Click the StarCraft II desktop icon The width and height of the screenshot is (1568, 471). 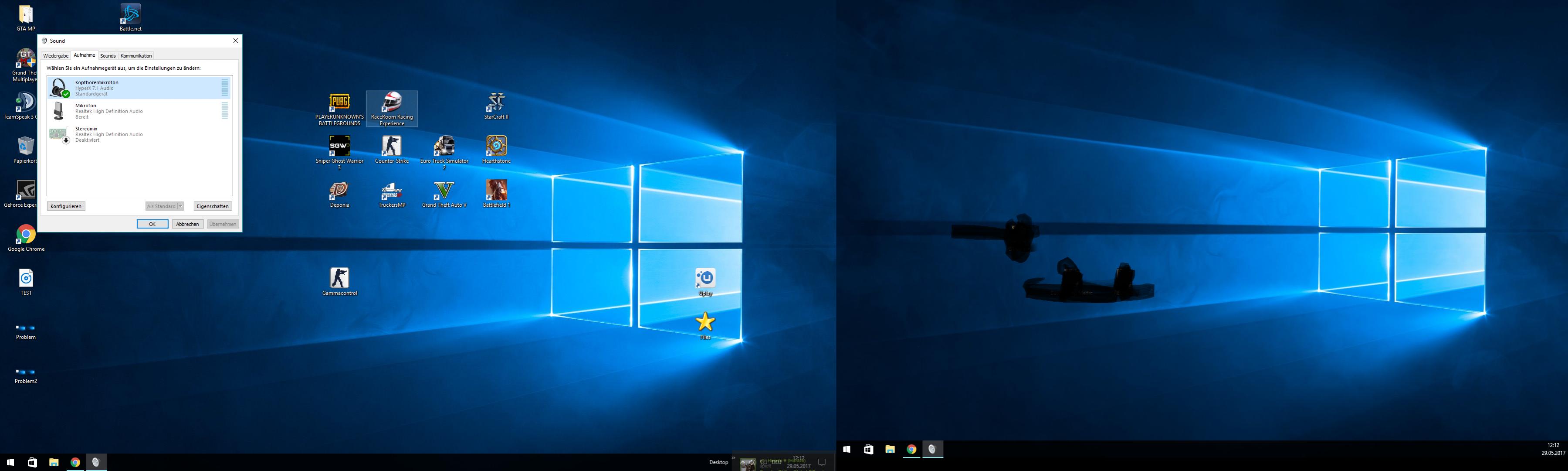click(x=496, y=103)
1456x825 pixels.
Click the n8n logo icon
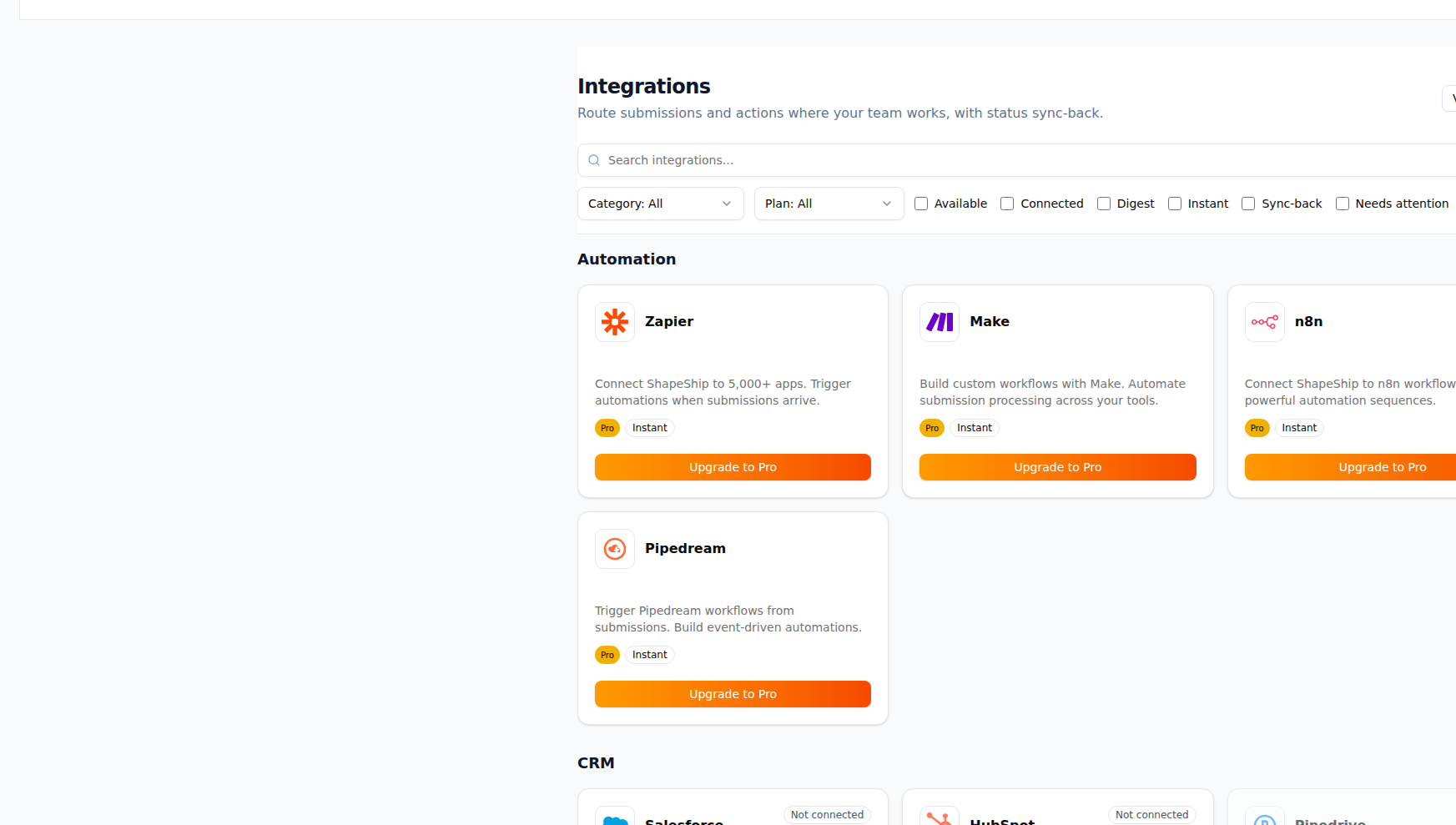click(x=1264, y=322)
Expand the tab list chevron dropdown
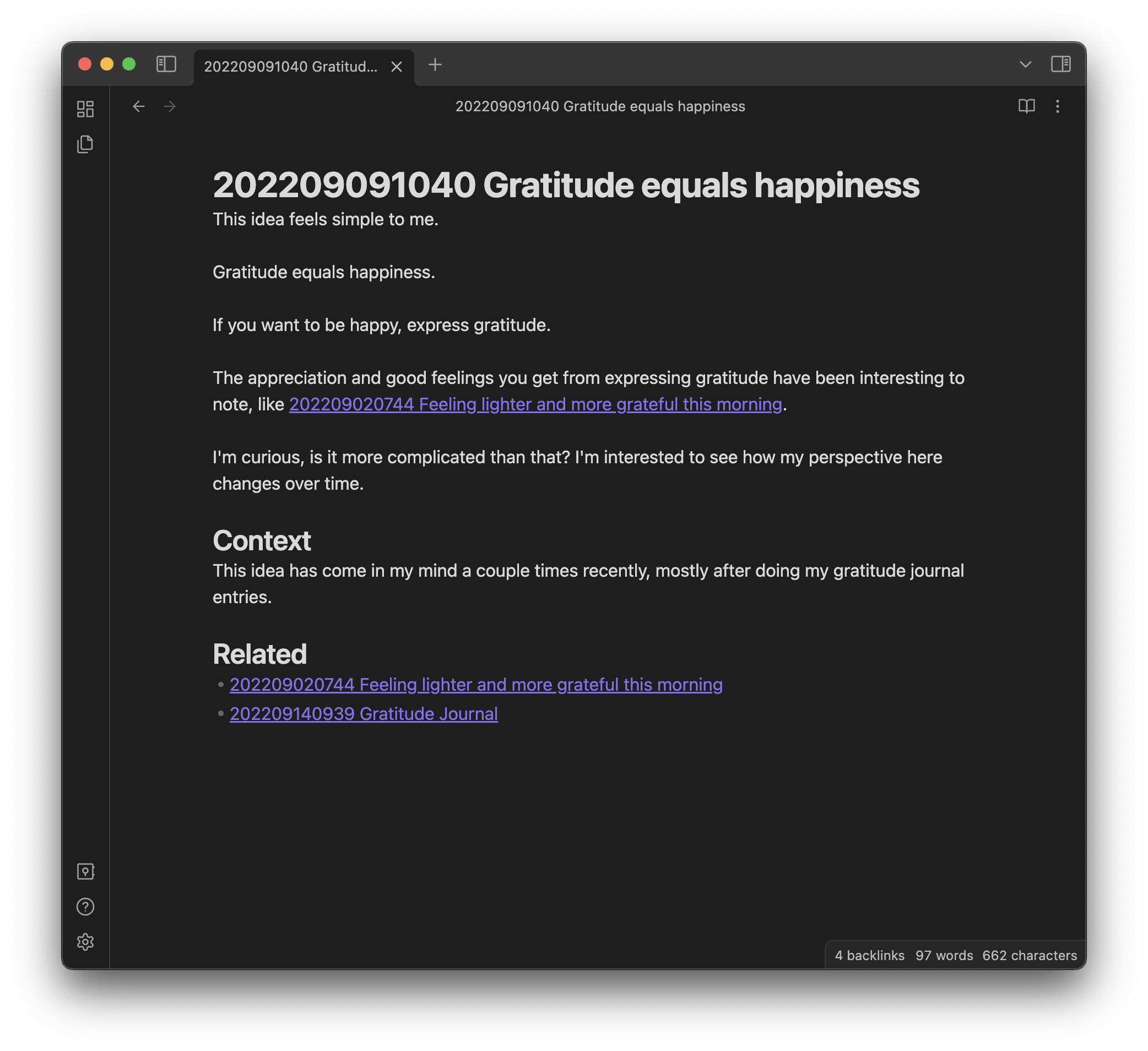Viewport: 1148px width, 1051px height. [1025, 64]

**EXERCISE BRIEF**
Give an exact copy of the line containing "1456x825 pixels." and every line after it through the end of the entries. Pictures are to be dropped.

**RESULT OF THIS EXERCISE**
1456x825 pixels.
Click the n8n logo icon
click(x=1264, y=322)
Expand the tab list chevron dropdown
Viewport: 1148px width, 1051px height. [1025, 64]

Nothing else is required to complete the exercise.